Hi.Scrolling is very bad on this page: http://www.notebookcheck.net/Computer-Games-on-Laptop-Graphic-Cards.13849.0.html .Using chromium and same page the scrolling is very smooth.
Scrolling by dragging the vertical scroll bar is smooth,but scrolling with arrows and mouse scroll is very lagy and choppy
>Scrolling by dragging the vertical scroll bar is smooth,but scrolling with arrows and mouse >scroll is very lagy and choppy yeah at the risk of this turning into more of a discussion than a bug, can anyone explain why that is the case? My impression is that we are just repainting for each discreet event with the arrow keys at a 3 line interval. Why would we not perform pixel scrolling with an acceleration model for keyboard input?
Should Bug 595400 be marked as a duplicate of this one?
(In reply to Alex Faaborg [:faaborg] (Firefox UX) from comment #7) > >Scrolling by dragging the vertical scroll bar is smooth,but scrolling with arrows and mouse >scroll is very lagy and choppy > > yeah at the risk of this turning into more of a discussion than a bug, can > anyone explain why that is the case?
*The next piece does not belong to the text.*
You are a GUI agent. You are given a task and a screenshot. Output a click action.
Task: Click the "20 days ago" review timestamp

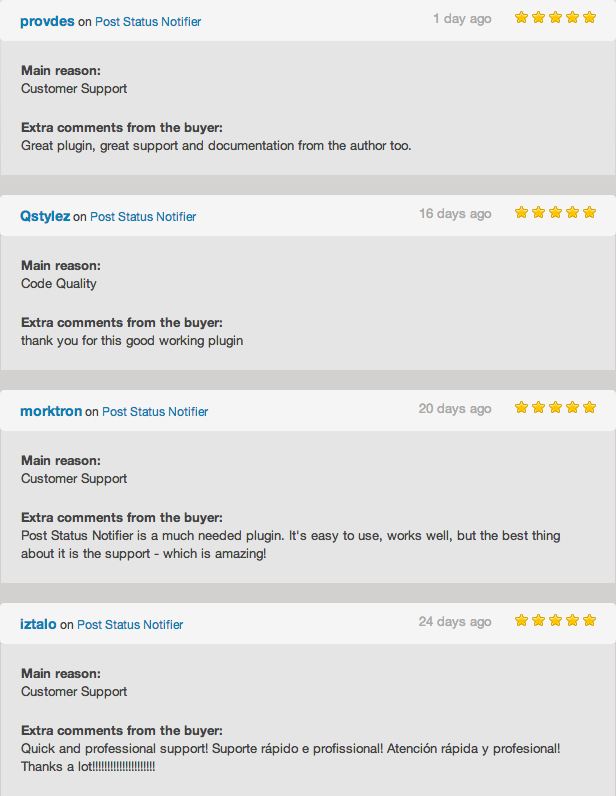455,408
For that specific page the reason is that scrolling is slow when the mouse is over the page content, but fine (at least for me) when the mouse is not over page content. (Part of) the problem is that we send a synthetic mouse move after a scroll so that any hover styles and the cursor are updated correctly (ie if the mouse is over a link after scrolling). The synthetic mouse move may cause us to do reflows or other work on every scroll operation. (It seems like this might be hurting us more than it should though.) Whereas Chrome doesn't update the cursor or hover styles on scrolling.
Asa, would you like to try this build http://firstname.lastname@example.org/ ?
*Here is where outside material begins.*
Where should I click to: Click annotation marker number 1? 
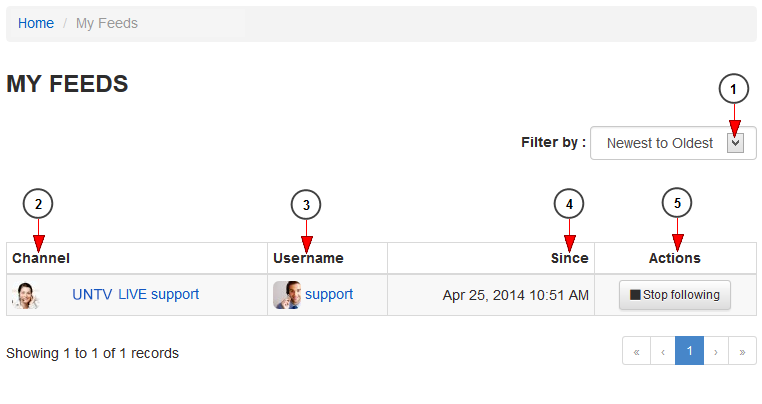(x=734, y=90)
(In reply to Timothy Nikkel (:tn) from comment #10) > Asa, would you like to try this build > http://email@example.com- > 02fd2e36d868/ ? tn, I'll take a look at this tomorrow if I can find a free minute. Sorry for the delay.
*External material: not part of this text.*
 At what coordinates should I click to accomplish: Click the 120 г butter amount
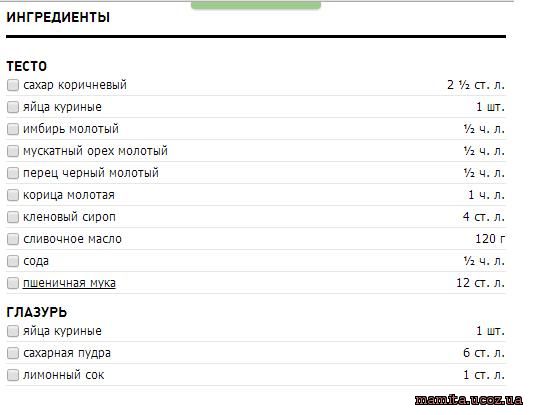(490, 239)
I hope you're not used to the new doubled scrolling speed as this try server build is orthogonal to that and I want an apples to apples comparison. :)
(In reply to Timothy Nikkel (:tn) from comment #12) > I hope you're not used to the new doubled scrolling speed as this try server > build is orthogonal to that and I want an apples to apples comparison. :) I'm very conscious of that. I'm actually avoiding getting used to the new doubling just so I can test this out properly. I'm motivated :-)
You can see the slow scroll over links effect on this page too: http://android.modaco.com/forum/453-zte-blade-libra-blademodacocom/
We will track scrolling improvements with this bug
Summary: scrolling complex pages like Engadget is consistently slower and jerkier than the competition → Meta: scrolling complex pages like Engadget is consistently slower and jerkier than the competition
Whiteboard: [Snappy] → [Snappy:P1]
There are many bugs about slow scrolling tracked by bug 100951. After a bit of work on scrolling, we should test those bugs to see if they still applies. We should see if bug 206438, about smooth scrolling, is still wanted. And investigate about the solution proposed in bug 702463.
Should bug 198964 block this?
Jared to decided to use bug 198964 for smooth scrolling
Whiteboard: [Snappy:P1] → [Snappy:P2]
There are some bugs blocking this that should block also bug 198964 then. Like bug 206438 or bug 702463.
We have two (or more) meta bugs to track scrolling performance issues, maybe we should join them.